■ **Estratto del documento**

################

Uno scambio folle, che come risultato vede i romeni nelle ga­lere italiane come seconda po­polazione carceraria fra gli stra­nieri, con 3661 detenuti in co­stante crescita. Peggio ancora se si guarda «all’altra metà del crimine»: una detenuta stranie­ra su quattro è romena, un re­cord, legato anche al fatto che la criminalità importata da Buca­rest si è specializzata nello sfrut­tamento della prostituzione e nell’immigrazione clandestina dai paesi dell’Est.
Il dato preoccupante è che i delinquenti romeni si stanno or­ganizzando in vere e proprie ma­fie che fanno impallidire quelle locali. Il 20 giugno sono stati emessi 17 ordinanze di custo­dia cautelare della procura di Torino dirette ad altrettanti ro­meni per associazione per delin­quere di tipo mafioso, traffico di stupefacenti e altri reati.
«È la prima volta nella nostra storia che l’accusa viene mossa ad una struttura mafiosa com­posta da stranieri operante sul territorio italiano»,ha sottoline­ato Gian Carlo Caselli, procura­tore capo nel capoluogo pie­montese. E nel 2009, il ministro della Giustizia romeno, Catalin Preodiu, aveva fatto trapelare un dato allarmante: il 40% dei ricercati con mandato internazio­nale emesso da Bucarest si tro­vava in Italia.

################

■ **Dati di origine**
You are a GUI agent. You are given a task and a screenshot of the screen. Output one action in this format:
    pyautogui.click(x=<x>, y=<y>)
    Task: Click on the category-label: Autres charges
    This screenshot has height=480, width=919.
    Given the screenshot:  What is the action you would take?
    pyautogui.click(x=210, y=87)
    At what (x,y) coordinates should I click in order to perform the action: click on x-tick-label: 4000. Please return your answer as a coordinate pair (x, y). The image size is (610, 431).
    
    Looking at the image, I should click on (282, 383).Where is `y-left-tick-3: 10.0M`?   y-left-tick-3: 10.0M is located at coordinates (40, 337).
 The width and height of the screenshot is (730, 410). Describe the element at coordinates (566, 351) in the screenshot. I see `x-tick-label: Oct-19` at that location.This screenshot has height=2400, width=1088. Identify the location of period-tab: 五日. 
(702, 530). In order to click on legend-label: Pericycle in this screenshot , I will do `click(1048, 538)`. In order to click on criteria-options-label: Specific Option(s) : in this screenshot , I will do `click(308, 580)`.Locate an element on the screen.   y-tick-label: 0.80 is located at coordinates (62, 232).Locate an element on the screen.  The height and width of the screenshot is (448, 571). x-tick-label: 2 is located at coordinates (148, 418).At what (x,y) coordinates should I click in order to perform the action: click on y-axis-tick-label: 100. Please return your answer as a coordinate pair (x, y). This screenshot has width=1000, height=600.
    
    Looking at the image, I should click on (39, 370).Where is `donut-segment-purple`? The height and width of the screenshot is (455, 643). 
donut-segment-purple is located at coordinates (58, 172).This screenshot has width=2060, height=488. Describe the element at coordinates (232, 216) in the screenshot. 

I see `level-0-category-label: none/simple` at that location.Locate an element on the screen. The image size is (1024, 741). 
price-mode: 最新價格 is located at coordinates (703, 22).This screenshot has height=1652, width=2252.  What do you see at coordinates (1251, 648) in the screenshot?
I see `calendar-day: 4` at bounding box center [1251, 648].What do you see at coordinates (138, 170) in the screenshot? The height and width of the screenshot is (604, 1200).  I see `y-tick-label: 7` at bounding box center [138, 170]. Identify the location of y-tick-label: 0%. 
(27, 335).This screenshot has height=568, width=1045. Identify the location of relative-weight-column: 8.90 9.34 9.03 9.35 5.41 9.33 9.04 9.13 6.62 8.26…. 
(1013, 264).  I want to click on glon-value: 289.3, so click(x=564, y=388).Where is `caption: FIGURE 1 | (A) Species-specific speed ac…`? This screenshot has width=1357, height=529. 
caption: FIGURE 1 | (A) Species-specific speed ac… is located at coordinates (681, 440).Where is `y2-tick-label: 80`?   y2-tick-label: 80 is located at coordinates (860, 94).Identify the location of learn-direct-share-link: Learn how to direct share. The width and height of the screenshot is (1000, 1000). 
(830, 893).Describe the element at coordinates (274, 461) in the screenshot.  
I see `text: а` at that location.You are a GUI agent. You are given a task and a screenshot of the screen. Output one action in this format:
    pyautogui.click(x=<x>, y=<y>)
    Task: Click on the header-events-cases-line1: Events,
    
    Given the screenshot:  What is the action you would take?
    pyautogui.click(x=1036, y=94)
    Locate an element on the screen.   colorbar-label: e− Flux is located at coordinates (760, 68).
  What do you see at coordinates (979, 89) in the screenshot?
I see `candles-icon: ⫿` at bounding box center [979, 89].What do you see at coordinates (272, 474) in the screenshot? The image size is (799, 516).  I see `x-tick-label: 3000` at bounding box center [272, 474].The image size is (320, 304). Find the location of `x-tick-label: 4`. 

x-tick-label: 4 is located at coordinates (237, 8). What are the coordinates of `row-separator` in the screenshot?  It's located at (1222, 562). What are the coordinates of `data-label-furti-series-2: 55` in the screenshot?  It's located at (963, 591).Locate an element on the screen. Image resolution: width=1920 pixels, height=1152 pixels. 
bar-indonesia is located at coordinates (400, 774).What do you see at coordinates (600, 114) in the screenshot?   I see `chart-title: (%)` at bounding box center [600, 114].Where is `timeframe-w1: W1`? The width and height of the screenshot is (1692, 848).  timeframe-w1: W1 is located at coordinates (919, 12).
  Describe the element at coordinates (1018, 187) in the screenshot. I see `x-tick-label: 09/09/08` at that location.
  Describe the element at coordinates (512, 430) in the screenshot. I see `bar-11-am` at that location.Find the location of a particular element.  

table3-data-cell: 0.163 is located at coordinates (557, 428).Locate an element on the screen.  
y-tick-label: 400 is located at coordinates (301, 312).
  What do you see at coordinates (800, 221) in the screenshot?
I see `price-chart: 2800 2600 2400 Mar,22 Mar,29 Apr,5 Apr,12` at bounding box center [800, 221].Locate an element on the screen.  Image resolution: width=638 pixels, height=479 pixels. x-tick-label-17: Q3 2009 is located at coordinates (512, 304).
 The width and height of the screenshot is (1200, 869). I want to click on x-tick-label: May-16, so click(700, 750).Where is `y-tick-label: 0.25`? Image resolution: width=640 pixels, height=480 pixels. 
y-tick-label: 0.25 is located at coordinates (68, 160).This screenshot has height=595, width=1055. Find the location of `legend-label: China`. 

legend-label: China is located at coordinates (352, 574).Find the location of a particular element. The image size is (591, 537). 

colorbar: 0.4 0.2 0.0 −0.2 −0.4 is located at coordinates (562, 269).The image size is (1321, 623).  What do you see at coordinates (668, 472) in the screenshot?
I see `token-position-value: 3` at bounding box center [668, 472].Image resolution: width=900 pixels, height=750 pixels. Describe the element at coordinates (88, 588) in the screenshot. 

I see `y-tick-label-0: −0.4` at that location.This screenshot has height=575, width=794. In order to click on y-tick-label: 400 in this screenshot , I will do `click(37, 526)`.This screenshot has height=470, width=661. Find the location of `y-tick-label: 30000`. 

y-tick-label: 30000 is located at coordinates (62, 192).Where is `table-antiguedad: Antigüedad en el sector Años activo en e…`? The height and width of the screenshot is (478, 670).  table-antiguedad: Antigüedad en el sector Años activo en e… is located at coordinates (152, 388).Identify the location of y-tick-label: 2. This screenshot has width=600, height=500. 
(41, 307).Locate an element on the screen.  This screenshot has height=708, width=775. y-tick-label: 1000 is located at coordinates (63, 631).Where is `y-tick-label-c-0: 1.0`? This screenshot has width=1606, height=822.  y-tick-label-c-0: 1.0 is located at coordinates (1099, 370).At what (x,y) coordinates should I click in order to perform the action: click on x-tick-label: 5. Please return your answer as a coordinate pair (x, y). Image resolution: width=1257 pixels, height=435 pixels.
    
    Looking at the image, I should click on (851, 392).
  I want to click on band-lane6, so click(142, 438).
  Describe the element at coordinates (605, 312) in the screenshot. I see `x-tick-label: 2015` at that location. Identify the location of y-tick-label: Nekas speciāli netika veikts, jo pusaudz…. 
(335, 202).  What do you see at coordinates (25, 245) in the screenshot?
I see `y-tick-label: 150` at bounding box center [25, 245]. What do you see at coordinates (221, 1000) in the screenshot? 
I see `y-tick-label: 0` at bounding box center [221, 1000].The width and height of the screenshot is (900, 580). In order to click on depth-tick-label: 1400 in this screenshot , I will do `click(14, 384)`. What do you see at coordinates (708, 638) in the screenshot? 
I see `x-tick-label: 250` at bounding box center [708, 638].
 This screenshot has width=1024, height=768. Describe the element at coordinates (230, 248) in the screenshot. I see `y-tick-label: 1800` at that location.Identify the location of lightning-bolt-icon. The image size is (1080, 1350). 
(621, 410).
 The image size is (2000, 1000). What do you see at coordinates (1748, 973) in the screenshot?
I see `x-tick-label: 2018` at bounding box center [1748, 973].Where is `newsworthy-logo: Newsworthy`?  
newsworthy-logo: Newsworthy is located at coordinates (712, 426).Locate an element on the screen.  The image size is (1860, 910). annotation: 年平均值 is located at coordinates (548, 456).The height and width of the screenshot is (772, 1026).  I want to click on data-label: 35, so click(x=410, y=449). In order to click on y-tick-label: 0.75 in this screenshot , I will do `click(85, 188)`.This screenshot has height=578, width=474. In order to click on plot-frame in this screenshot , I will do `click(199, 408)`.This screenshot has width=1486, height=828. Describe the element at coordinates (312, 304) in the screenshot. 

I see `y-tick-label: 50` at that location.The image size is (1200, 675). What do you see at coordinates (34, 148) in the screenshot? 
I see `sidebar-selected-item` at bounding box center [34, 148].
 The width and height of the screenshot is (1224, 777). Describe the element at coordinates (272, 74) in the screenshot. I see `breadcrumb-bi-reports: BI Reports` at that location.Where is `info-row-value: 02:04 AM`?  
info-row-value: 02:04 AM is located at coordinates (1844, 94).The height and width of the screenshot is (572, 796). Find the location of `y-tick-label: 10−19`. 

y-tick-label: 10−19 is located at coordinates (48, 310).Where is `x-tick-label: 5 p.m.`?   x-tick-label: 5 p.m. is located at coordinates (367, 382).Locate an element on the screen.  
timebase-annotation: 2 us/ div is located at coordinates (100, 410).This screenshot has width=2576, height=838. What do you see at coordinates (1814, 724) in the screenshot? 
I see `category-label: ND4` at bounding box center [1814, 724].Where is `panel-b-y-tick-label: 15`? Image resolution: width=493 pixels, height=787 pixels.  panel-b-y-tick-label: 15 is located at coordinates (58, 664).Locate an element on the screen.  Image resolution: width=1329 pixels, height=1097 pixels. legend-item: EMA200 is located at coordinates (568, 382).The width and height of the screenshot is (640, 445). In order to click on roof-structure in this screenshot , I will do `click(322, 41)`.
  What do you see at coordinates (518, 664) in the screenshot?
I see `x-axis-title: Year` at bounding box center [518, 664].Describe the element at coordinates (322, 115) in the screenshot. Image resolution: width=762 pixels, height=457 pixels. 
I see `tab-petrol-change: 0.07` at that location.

################

■ **Compiti da svolgere**
• 1. Riporta la parte del testo sulla criminalità romena in Italia che si apre con le parole contenenti "Il dato preoccupante" e si chiude con "tro­vava in Italia.", rinominando "procura di Torino" in "procura torinese".
• 2. Prosegui il testo sulla criminalità romena in Italia dal punto in cui si interrompe.

■ **Elenco risposte**
• 1.
Il dato preoccupante è che i delinquenti romeni si stanno or­ganizzando in vere e proprie ma­fie che fanno impallidire quelle locali. Il 20 giugno sono stati emessi 17 ordinanze di custo­dia cautelare della procura torinese dirette ad altrettanti ro­meni per associazione per delin­quere di tipo mafioso, traffico di stupefacenti e altri reati.
«È la prima volta nella nostra storia che l’accusa viene mossa ad una struttura mafiosa com­posta da stranieri operante sul territorio italiano»,ha sottoline­ato Gian Carlo Caselli, procura­tore capo nel capoluogo pie­montese. E nel 2009, il ministro della Giustizia romeno, Catalin Preodiu, aveva fatto trapelare un dato allarmante: il 40% dei ricercati con mandato internazio­nale emesso da Bucarest si tro­vava in Italia.

• 2.
Lo stesso anno, secondo i dati del Viminale, i romeni si erano macchiati di 107 tentati omici­di, 2211 lesioni dolose, 21 abusi sessuali su minorenni, 12572 furti, in crescita rispetto ai 12371 dell’anno prima, 1302 ra­pine, 1135 truffe informatiche. Per droga erano fioccati 470 de­nunc­e o arresti e 602 per lo sfrut­tamento della prostituzione.
Fin dal 2004 i romeni erano al primo posto tra gli stranieri per gli omicidi volontari, i furti in abitazione e il reato di stupro.
Un fenomeno non governato fino al 2006, quando le polizie dei due paesi hanno avviato scambi di agenti operativi, sei super poliziotti romeni, che danno la caccia ai loro connazio­nali. Uno di questi, George, che ha catturato decine di latitanti, è alla questura di Nuoro. «Da noi le cose sono più semplici ­ha spiegato senza peli sulla lin­gua- chi sbaglia va dritto in gale­ra, e non ne esce. I nostri delinquenti lo sanno. E cercano di ve­nire a fare danni in altri paesi, più evoluti, più democratici, ma anche più ’facili’ per loro».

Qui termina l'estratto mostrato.